TSMC opsns up on yield projections
Taiwanese foundry TSMC has decided to start providing chip creators with much more information about its processes, using custom software that the foundry will plug into design tools. By putting the software into the design tools, the company believes it can provide much better pointers to how chips will yield on the production line without disclosing information on its processes to competitors.
Historically, foundries have been reluctant to provide detailed information on the conditions that affect chip yield as that can provide clues not just on process conditions but profitability. But this approach runs counter to the needs of the new wave of design-for-manufacturing (DFM) tools.
One of the problems with DFM tools is that they require detailed information about the sources of defects from fabs and foundries to be able to provide accurate predictions. TSMC originally dealt with the problem by providing the EDA vendors with encrypted databases that the tools could read to determine whether a circuit layout might unnecessarily lead to manufacturing defects.
In recent years, the database approach has started to break down, claimed Tom Quan, deputy director of design service marketing at TSMC: “Going down to 32nm, manufacturing variances are increasing.

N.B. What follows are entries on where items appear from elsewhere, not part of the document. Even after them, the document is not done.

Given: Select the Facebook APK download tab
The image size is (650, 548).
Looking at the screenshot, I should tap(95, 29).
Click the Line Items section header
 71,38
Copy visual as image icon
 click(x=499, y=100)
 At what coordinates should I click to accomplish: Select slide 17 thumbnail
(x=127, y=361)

Prediction and manufacturing are diverging. We have been seeing it a little bit at 45nm but, at 32nm, it becomes a big issue.”
The problem, claimed Quan, is that the fixed data can only go so far: simulation of the effects of layout are becoming more important. So, the company has decided to provide some of the software it has developed internally to model hotspots, and which are used today to build the encrypted databases. “In this architecture, we encapsulate not just the data but the actual DFM engine. Customers still download it from us but we work with the vendors to allow their tools to work with it. We let the vendors use an API to talk to the engine. That is really the core innovation: we no longer just deliver the data but the whole engine. We are talking a bolder step now by providing a full production recipe.”
The software performs checks to ensure that all accesses are through the APIs and keys provided to the EDA vendors to prevent the engine from being ‘mined’ for details on the processes. By providing the DFM engine, TSMC aims to provide forward-looking information about yield. Among the three modules, there is an engine that performs critical area analysis (CAA) a technique for estimating the effects of random defects on yield.
“Before, CAA contained mainly historical data on random defects. Now we have the forecast data. We are providing the data to forecast [random defect probabilities] for up to eight quarters, plus all the systematic defects,” said Quan.
The idea behind the forecast data is to allow high-volume chipmakers to estimate how much they need to take account of random defects over the lifetime of an integrated circuit. Rather than use a less dense design that tolerates higher defect densities at an early part of the process ramp, they can aim for a lower defect density predicted by TSMC’s estimates of its ability to reduce them over time, and take the cost advantage of a smaller die. The customer might lose a higher percentage of parts during sampling but as it goes into production, the die should be more cost-effective than a more conservative design.
The other software modules analyse the effects of chemical mechanical polishing (CMP) and lithography. The CMP module concentrates primarily on the upper metal layers. “Metal three and down are inside the cells,” said Quan, so their behaviour under CMP will be simulated more extensively during library design rather than at the end of the chip-design phase.
“Up until last year, people had a lot of metal-fill algorithms but they weren’t very smart. If you overfill, you increase the capacitance. With the CMP engine we can more smartly deliver patterns of where things should be done. This will help deliver a better picture. Increasingly, we are moving from taking care of physical DFM to more electrical DFM: how it affects power and timing, for example,” Quan explained.